• [Trecho fornecido]:
* * * * * * * * *

Ficha de resumo do texto do livro Os Intelectuais e a Organização da Cultura, de Antonio Gramsci – Política II: Teoria Política Contemporânea – Prof. Luis Gustavo Mello Grohmann
Como se formam as diversas categorias intelectuais?
- De dentro de cada grupo social (intelectuais orgânicos), que cria de forma orgânica uma ou mais camadas de intelectuais que lhe dão homogeneidade e consciência da sua própria função. Isso ocorre em diferentes campos: político, econômico, social etc. Um exemplo recente: parques tecnológicos (associação de empresas + universidades).
- De categorias de intelectuais preexistentes (intelectuais tradicionais), que, apesar de transformações históricas das formas sociais e políticas, resistem e continuam atuando no modo de produção atual. Exemplo: os eclesiásticos, que ligados à aristocracia fundiária, criaram uma camada de administradores, cientistas, teóricos, filósofos não-eclesiásticos, etc. Esses tipos consideram-se autônomos em relação à classe originária.

* * * * * * * * *

• [Entradas listadas]:

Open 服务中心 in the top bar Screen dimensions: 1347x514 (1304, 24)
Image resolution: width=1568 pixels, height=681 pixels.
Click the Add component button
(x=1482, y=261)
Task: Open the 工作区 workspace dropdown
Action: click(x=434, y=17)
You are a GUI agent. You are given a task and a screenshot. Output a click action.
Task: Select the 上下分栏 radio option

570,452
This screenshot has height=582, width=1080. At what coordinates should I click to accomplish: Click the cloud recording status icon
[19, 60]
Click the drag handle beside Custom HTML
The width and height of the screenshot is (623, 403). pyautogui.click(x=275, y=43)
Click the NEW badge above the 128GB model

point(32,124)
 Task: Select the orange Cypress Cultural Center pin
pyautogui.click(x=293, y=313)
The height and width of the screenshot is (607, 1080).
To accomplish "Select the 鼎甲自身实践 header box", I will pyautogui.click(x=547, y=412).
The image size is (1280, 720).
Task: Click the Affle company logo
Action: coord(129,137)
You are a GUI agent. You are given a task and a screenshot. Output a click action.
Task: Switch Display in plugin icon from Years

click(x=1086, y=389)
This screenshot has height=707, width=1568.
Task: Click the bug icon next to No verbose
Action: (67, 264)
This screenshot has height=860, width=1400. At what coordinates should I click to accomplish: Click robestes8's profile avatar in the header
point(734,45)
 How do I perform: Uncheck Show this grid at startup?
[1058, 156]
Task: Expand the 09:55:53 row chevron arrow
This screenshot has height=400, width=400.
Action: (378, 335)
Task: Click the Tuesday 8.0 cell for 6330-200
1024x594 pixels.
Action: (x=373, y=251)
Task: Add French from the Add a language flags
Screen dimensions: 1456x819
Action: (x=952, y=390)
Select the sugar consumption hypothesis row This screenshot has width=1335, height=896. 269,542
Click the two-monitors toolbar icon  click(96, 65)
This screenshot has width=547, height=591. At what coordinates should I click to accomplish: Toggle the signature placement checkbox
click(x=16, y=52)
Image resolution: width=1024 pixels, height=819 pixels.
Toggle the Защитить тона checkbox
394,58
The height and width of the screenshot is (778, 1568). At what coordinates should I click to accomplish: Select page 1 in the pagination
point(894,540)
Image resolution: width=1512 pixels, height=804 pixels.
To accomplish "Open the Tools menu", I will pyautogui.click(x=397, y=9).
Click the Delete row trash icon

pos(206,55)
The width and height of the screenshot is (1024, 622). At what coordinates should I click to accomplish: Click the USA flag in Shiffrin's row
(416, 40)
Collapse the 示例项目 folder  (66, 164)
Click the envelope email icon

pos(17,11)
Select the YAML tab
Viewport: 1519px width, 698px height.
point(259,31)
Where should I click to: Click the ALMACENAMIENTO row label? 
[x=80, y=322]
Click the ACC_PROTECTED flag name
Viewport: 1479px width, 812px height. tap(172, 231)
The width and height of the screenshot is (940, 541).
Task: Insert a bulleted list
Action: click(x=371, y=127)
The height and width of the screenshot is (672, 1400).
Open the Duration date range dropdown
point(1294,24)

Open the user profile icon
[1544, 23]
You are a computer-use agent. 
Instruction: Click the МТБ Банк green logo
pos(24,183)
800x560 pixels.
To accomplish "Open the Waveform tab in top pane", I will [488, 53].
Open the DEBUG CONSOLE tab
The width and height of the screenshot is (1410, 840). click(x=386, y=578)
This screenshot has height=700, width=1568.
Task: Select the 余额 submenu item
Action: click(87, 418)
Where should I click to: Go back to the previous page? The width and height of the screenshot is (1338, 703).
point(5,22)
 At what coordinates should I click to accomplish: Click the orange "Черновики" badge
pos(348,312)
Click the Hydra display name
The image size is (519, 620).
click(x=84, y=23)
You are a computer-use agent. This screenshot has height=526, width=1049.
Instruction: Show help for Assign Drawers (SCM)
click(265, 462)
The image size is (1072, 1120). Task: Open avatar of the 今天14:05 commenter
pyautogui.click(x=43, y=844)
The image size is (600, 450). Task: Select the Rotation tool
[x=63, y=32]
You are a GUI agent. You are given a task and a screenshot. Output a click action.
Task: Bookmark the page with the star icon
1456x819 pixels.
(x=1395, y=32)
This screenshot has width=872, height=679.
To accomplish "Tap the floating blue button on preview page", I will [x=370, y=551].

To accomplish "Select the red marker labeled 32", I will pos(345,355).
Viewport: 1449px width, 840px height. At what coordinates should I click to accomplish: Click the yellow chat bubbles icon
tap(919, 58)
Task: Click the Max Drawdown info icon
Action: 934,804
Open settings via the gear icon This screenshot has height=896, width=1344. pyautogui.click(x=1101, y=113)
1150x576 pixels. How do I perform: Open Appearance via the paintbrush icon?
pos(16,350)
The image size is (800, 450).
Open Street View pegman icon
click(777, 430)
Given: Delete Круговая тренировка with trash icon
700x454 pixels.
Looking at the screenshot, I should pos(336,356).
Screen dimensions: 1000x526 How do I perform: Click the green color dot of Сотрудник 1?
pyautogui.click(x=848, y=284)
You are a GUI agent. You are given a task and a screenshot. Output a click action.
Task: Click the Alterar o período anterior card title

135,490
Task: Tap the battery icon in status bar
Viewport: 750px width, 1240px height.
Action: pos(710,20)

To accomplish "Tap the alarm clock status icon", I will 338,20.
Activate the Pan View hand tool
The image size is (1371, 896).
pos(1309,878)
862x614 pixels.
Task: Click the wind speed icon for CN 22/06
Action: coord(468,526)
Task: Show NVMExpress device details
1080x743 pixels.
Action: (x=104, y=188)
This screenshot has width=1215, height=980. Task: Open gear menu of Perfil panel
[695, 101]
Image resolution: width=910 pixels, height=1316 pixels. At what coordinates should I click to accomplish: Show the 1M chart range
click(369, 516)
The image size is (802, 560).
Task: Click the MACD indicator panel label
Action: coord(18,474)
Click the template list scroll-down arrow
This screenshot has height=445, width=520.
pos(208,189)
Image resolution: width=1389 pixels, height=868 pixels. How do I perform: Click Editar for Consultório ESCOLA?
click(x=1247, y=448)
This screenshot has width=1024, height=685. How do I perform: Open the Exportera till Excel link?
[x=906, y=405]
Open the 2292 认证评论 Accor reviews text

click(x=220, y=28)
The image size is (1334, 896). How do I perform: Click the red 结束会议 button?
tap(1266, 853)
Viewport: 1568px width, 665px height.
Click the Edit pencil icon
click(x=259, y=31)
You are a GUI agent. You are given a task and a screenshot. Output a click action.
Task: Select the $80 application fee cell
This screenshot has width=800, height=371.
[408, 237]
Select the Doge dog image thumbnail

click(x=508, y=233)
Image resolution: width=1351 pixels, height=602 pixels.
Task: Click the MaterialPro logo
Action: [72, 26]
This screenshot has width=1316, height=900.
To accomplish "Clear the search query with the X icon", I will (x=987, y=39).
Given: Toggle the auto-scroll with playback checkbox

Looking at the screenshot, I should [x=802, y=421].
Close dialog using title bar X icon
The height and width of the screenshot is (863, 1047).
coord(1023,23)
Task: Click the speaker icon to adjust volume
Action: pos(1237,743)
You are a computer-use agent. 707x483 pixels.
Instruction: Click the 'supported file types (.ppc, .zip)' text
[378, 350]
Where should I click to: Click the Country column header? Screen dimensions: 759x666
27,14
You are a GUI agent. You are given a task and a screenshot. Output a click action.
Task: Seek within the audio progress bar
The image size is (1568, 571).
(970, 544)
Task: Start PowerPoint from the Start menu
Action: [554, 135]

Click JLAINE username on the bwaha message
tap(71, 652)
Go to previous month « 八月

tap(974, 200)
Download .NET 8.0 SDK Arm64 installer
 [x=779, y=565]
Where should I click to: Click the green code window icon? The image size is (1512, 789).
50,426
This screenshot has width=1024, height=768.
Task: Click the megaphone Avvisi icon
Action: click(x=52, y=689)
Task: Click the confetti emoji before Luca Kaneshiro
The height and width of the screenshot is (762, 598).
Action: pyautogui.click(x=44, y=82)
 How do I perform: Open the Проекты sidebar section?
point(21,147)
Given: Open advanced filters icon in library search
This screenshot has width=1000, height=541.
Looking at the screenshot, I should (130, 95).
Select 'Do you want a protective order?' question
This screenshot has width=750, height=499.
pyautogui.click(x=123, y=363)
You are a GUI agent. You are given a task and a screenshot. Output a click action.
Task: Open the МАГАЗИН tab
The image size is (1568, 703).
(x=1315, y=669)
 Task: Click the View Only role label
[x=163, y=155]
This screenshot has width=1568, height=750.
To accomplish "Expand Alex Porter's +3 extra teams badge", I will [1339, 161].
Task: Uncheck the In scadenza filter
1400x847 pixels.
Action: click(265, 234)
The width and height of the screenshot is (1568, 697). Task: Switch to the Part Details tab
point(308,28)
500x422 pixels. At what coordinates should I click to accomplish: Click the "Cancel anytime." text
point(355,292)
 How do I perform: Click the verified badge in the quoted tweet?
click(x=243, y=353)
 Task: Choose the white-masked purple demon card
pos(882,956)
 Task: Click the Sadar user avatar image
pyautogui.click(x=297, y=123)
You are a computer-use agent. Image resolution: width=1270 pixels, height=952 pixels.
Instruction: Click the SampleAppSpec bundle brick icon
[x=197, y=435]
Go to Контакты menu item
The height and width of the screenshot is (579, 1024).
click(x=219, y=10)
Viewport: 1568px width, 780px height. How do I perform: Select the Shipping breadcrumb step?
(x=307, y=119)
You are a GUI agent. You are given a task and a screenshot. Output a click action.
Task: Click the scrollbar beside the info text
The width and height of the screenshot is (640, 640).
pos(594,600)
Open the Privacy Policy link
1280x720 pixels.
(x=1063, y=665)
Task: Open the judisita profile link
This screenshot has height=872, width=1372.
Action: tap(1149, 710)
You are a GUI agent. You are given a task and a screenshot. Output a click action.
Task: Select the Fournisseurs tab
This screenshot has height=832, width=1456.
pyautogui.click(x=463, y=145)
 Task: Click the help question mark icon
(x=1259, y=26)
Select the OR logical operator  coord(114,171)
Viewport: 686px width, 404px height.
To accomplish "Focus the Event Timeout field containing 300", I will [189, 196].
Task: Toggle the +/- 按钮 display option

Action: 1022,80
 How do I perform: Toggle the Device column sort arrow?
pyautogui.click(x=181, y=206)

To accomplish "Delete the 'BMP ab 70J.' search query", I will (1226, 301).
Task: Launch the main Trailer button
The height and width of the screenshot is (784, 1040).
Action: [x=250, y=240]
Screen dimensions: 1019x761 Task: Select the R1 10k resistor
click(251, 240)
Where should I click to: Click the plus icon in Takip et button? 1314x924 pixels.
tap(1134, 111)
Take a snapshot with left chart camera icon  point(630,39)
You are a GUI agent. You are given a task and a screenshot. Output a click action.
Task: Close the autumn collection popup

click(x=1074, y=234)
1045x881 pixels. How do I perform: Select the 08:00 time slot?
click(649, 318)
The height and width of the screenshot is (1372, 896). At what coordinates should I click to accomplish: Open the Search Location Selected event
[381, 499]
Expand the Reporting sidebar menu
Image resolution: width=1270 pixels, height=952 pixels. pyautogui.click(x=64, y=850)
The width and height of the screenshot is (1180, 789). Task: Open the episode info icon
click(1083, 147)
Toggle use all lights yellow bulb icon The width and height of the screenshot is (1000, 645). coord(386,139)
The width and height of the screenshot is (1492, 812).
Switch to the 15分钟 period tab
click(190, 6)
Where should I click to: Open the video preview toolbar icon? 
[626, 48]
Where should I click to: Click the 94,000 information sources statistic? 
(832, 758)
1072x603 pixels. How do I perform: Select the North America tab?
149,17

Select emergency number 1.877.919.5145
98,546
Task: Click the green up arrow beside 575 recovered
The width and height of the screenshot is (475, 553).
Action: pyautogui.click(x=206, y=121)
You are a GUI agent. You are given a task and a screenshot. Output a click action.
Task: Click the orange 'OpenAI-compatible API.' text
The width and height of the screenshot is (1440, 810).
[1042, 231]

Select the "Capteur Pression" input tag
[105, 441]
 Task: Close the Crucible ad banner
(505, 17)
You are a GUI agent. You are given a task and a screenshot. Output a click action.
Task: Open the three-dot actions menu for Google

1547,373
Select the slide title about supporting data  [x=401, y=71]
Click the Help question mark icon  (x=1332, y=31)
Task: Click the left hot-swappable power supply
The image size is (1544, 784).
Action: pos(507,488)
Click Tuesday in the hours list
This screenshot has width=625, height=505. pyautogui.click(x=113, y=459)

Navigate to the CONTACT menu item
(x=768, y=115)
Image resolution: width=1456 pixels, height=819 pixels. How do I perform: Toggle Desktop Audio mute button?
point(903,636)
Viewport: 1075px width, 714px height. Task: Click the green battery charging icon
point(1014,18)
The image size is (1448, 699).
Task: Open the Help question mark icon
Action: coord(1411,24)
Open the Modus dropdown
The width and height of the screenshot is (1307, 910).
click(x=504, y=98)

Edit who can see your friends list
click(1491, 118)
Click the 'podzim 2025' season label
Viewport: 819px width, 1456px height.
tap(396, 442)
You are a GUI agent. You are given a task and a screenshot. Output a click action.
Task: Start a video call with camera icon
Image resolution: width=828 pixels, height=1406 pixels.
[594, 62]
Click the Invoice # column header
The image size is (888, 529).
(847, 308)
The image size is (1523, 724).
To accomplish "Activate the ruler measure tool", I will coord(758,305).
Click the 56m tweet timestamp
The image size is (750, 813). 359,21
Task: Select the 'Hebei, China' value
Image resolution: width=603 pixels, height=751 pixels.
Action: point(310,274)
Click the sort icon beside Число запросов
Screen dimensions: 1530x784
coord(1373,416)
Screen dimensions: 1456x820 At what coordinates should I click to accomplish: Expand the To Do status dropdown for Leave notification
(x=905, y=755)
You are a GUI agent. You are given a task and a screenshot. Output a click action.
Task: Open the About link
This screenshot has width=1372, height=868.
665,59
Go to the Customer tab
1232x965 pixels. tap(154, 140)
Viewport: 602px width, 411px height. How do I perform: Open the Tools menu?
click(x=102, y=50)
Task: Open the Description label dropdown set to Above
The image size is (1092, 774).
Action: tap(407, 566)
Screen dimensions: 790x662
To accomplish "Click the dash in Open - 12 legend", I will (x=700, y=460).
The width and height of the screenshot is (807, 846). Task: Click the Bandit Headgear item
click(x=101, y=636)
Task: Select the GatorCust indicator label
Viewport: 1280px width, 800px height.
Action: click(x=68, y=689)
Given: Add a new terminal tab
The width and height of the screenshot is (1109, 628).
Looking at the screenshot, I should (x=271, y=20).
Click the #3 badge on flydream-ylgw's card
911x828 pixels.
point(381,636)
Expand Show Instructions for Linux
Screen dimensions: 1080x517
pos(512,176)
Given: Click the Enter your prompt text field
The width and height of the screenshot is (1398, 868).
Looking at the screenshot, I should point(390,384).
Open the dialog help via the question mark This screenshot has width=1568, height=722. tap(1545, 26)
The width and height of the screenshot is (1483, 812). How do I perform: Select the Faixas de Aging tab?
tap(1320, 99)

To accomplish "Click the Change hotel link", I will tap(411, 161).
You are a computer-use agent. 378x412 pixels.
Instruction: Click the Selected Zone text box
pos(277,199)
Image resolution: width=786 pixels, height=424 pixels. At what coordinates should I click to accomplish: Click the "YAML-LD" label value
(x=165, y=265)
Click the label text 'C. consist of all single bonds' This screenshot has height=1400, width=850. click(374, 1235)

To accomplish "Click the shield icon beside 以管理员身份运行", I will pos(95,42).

* * * * * * * * *

• [Trabalho pedido]:
1. Reescreva tudo o que vai de "Ficha de resumo" até "diversas categorias intelectuais?" na ficha de resumo sobre Gramsci, trocando "Teoria Política Contemporânea" por "Teoria Política Moderna".
2. Por favor, prossiga com a ficha de resumo sobre Gramsci a partir da última frase apresentada.

• [Respostas por tarefa]:
1.
Ficha de resumo do texto do livro Os Intelectuais e a Organização da Cultura, de Antonio Gramsci – Política II: Teoria Política Moderna – Prof. Luis Gustavo Mello Grohmann
Como se formam as diversas categorias intelectuais?

2.
Quais são os limites máximos da acepção de intelectual? É possível encontrar uma maneira de diferenciar todas as variadas formas de atividades intelectuais e distingui-las dos outros grupos sociais?
- a resposta deve ser investigada no conjunto geral de relações sociais e não no que é intrínseco às atividades intelectuais.
- “Todos os homens são intelectuais […], mas nem todos os homens desempenham na sociedade a função de intelectuais.” (pag. 7)
- A distinção entre intelectuais e não-intelectuais se refere à imediata função social da categoria profissional dos intelectuais.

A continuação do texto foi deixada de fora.